§ INSTRUCTIONS FOR THE TASK
Would you reproduce, without any alteration, the lines from the opening line of the entries through the line that has "This screenshot has width=981, height=1023." in it?
== EXERCISE INPUTS ==
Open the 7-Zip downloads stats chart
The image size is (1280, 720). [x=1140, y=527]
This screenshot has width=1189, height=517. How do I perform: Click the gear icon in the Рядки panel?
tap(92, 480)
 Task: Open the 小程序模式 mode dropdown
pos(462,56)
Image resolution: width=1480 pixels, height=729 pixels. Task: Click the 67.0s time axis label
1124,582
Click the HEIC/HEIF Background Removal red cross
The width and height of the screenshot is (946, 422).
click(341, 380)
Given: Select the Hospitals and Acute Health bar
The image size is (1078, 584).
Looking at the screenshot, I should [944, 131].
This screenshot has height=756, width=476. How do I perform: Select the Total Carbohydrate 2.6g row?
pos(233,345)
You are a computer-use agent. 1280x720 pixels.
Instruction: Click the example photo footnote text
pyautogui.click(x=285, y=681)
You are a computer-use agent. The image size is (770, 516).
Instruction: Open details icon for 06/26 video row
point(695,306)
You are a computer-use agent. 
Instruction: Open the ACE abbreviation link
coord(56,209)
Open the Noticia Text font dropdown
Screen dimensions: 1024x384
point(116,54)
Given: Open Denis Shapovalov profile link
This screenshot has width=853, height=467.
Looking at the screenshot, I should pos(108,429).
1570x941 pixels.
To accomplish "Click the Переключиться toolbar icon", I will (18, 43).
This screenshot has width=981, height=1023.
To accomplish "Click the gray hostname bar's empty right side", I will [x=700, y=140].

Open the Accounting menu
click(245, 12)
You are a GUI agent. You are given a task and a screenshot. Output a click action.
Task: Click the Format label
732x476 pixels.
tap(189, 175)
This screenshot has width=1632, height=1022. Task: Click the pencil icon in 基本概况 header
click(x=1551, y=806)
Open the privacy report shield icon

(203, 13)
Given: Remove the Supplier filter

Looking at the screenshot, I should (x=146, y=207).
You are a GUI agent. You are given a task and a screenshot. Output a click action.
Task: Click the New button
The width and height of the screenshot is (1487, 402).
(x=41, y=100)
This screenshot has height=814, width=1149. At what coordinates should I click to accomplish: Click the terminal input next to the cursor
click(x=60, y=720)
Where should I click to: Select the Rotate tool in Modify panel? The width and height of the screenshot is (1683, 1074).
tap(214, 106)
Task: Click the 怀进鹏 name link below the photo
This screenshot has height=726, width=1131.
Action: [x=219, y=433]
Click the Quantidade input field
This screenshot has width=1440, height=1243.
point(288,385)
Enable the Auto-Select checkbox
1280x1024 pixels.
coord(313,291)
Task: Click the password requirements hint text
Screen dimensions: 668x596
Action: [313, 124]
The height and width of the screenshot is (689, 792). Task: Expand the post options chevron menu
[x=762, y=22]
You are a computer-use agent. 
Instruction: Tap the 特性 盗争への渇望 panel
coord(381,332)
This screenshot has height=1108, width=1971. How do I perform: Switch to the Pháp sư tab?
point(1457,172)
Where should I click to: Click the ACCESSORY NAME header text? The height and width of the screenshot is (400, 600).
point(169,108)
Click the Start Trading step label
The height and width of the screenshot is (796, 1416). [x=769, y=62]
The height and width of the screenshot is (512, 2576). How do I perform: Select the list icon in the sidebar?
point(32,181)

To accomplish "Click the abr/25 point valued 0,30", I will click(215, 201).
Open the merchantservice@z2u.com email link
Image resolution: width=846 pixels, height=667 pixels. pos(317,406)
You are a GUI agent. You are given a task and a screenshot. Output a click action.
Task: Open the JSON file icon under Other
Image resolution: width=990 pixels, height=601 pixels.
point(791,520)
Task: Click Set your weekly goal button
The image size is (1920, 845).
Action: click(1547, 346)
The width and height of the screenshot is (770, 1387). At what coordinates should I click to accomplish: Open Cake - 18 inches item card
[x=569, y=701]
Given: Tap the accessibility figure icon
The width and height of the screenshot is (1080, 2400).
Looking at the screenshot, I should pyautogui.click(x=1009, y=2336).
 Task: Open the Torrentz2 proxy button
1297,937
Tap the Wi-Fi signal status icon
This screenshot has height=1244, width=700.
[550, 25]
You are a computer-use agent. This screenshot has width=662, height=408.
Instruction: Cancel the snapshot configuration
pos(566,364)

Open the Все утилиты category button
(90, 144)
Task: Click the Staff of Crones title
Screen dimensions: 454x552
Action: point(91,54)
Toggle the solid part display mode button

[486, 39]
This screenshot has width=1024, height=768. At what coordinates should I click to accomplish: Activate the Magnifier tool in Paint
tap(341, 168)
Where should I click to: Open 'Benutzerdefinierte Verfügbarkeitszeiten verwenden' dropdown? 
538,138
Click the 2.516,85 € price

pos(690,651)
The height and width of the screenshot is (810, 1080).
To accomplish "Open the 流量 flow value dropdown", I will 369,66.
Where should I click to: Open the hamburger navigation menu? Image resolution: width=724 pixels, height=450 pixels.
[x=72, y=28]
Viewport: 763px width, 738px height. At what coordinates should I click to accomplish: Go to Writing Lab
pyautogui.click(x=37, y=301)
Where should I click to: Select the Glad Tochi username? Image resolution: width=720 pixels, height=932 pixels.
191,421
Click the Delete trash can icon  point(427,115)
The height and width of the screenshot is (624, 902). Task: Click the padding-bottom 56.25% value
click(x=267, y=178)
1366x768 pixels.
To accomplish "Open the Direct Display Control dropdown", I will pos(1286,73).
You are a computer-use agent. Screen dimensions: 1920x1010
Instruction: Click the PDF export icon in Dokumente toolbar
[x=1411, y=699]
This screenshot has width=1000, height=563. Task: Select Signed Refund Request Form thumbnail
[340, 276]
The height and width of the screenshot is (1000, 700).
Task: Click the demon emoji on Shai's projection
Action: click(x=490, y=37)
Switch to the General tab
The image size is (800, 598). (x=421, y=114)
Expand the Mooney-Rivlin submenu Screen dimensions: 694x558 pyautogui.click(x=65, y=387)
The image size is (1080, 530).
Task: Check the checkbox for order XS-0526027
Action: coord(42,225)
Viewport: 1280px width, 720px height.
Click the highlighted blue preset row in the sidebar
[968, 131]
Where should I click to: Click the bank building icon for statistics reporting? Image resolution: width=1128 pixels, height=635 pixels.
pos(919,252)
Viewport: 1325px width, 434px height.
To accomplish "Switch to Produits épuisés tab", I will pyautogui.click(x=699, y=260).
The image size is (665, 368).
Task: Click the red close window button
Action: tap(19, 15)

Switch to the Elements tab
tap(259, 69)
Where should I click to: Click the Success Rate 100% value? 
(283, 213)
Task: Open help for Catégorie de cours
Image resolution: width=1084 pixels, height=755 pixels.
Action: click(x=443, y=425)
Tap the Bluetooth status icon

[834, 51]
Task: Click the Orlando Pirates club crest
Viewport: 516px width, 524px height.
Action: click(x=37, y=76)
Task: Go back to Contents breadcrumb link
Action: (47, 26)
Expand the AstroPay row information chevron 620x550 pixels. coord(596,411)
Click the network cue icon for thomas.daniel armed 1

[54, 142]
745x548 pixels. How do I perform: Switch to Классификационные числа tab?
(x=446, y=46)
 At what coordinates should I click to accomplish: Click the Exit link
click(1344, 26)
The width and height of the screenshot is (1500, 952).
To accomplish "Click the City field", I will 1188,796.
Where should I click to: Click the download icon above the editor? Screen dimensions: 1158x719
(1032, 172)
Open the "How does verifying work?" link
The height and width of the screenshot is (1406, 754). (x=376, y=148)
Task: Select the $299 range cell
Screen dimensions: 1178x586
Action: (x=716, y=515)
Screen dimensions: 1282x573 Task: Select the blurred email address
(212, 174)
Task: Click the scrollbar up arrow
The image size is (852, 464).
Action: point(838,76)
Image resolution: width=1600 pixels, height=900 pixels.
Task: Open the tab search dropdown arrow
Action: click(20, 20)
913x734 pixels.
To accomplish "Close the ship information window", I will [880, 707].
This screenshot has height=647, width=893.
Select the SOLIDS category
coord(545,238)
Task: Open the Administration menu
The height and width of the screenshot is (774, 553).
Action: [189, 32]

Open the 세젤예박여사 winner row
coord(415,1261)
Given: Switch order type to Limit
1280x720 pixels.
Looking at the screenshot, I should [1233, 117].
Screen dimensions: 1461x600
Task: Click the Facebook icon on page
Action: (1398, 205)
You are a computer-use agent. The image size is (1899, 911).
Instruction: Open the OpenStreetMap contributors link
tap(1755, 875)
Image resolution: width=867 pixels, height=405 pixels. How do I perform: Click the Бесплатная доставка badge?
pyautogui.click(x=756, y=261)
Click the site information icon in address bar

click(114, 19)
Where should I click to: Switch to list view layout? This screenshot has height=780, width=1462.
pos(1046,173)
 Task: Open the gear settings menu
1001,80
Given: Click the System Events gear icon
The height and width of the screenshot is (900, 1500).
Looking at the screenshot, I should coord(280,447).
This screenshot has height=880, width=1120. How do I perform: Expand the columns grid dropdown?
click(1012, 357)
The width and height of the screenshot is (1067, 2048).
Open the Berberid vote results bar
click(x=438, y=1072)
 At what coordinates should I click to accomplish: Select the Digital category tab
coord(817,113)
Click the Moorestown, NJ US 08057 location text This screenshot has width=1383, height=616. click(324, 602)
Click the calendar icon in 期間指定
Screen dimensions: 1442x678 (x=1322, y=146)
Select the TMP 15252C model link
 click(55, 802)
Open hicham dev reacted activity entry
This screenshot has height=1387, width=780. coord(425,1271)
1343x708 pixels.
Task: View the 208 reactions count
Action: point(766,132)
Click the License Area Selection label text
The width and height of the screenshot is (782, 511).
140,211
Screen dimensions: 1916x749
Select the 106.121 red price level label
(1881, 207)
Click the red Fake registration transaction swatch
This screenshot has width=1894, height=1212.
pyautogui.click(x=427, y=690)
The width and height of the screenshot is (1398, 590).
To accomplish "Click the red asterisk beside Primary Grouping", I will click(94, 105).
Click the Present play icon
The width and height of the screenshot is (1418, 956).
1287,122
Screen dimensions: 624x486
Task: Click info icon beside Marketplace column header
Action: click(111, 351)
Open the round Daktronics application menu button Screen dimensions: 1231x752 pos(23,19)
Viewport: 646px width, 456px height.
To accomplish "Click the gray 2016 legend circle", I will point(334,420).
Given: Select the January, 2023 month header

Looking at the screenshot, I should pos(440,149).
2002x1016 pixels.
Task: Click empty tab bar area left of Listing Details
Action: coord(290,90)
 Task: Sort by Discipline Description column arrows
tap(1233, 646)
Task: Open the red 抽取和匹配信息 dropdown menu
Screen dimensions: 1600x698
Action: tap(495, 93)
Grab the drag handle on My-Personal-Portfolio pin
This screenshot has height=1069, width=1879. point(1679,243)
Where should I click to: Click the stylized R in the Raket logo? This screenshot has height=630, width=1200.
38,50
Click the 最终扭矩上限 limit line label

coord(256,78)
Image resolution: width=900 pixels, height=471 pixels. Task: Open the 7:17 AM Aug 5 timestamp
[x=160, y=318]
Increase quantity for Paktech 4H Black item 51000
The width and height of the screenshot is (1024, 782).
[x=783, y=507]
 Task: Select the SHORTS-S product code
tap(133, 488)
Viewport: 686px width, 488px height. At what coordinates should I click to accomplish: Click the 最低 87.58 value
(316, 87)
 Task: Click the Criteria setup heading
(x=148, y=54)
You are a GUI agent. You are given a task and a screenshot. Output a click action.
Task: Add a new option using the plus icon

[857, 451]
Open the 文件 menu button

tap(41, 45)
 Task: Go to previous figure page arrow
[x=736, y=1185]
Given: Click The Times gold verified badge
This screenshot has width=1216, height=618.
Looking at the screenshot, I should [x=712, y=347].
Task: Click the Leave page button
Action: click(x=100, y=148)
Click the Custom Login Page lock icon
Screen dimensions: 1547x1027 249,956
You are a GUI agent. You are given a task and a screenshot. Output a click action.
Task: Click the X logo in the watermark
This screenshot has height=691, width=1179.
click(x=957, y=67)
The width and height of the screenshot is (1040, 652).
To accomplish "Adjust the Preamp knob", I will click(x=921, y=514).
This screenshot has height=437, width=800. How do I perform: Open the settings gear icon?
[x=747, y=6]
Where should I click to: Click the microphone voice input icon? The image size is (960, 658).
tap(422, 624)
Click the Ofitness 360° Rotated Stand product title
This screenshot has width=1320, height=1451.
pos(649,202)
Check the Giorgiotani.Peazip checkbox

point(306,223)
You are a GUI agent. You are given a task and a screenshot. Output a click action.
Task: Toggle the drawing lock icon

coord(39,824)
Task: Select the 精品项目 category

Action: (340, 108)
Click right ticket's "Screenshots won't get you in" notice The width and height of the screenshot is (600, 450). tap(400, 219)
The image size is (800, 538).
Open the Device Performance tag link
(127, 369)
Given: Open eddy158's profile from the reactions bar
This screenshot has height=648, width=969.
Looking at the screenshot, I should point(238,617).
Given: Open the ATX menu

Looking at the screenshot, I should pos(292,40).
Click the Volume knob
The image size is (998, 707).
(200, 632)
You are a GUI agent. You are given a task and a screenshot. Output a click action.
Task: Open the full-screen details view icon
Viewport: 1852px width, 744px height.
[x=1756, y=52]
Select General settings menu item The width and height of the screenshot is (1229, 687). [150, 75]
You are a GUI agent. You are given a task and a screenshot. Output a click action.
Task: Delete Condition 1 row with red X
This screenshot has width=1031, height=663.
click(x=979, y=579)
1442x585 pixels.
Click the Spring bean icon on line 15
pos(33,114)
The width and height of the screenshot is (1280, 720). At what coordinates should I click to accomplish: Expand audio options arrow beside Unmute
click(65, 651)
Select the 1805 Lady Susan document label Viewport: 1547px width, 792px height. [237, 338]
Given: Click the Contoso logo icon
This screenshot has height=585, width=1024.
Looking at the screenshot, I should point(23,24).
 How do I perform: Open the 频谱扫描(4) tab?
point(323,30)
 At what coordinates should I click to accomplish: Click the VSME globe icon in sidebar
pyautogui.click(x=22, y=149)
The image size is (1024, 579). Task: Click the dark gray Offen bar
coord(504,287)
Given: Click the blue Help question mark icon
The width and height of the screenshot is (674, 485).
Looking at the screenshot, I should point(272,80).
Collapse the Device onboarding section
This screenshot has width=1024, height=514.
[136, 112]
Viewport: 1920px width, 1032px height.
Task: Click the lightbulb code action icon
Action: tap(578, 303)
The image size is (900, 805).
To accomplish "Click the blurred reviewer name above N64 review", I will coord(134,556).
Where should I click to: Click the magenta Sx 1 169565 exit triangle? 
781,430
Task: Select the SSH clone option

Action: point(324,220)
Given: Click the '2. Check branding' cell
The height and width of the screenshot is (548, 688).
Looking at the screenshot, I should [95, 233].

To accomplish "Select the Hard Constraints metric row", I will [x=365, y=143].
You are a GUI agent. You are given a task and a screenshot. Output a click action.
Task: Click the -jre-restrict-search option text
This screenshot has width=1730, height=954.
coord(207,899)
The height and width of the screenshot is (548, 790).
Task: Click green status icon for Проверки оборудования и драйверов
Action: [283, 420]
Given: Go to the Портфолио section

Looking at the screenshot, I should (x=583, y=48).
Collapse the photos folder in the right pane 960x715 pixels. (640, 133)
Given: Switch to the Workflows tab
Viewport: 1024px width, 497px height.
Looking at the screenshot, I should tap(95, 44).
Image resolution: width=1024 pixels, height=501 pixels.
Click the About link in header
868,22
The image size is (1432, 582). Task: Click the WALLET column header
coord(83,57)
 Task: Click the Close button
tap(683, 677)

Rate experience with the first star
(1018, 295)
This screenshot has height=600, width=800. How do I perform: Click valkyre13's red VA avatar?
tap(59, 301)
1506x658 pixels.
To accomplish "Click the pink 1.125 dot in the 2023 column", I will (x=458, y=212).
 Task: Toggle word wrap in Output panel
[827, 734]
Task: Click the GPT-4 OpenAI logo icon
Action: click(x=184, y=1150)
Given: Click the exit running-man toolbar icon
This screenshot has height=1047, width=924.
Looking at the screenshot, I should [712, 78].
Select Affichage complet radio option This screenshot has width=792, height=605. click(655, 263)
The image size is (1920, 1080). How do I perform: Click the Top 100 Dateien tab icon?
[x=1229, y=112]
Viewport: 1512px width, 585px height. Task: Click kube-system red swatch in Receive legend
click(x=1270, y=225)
===
§ ANSWER TO THIS TASK
Open the 7-Zip downloads stats chart
The image size is (1280, 720). [x=1140, y=527]
This screenshot has width=1189, height=517. How do I perform: Click the gear icon in the Рядки panel?
tap(92, 480)
 Task: Open the 小程序模式 mode dropdown
pos(462,56)
Image resolution: width=1480 pixels, height=729 pixels. Task: Click the 67.0s time axis label
1124,582
Click the HEIC/HEIF Background Removal red cross
The width and height of the screenshot is (946, 422).
click(341, 380)
Given: Select the Hospitals and Acute Health bar
The image size is (1078, 584).
Looking at the screenshot, I should [944, 131].
This screenshot has height=756, width=476. How do I perform: Select the Total Carbohydrate 2.6g row?
pos(233,345)
You are a computer-use agent. 1280x720 pixels.
Instruction: Click the example photo footnote text
pyautogui.click(x=285, y=681)
You are a computer-use agent. The image size is (770, 516).
Instruction: Open details icon for 06/26 video row
point(695,306)
You are a computer-use agent. 
Instruction: Open the ACE abbreviation link
coord(56,209)
Open the Noticia Text font dropdown
Screen dimensions: 1024x384
point(116,54)
Given: Open Denis Shapovalov profile link
This screenshot has width=853, height=467.
Looking at the screenshot, I should pos(108,429).
1570x941 pixels.
To accomplish "Click the Переключиться toolbar icon", I will (18, 43).
This screenshot has width=981, height=1023.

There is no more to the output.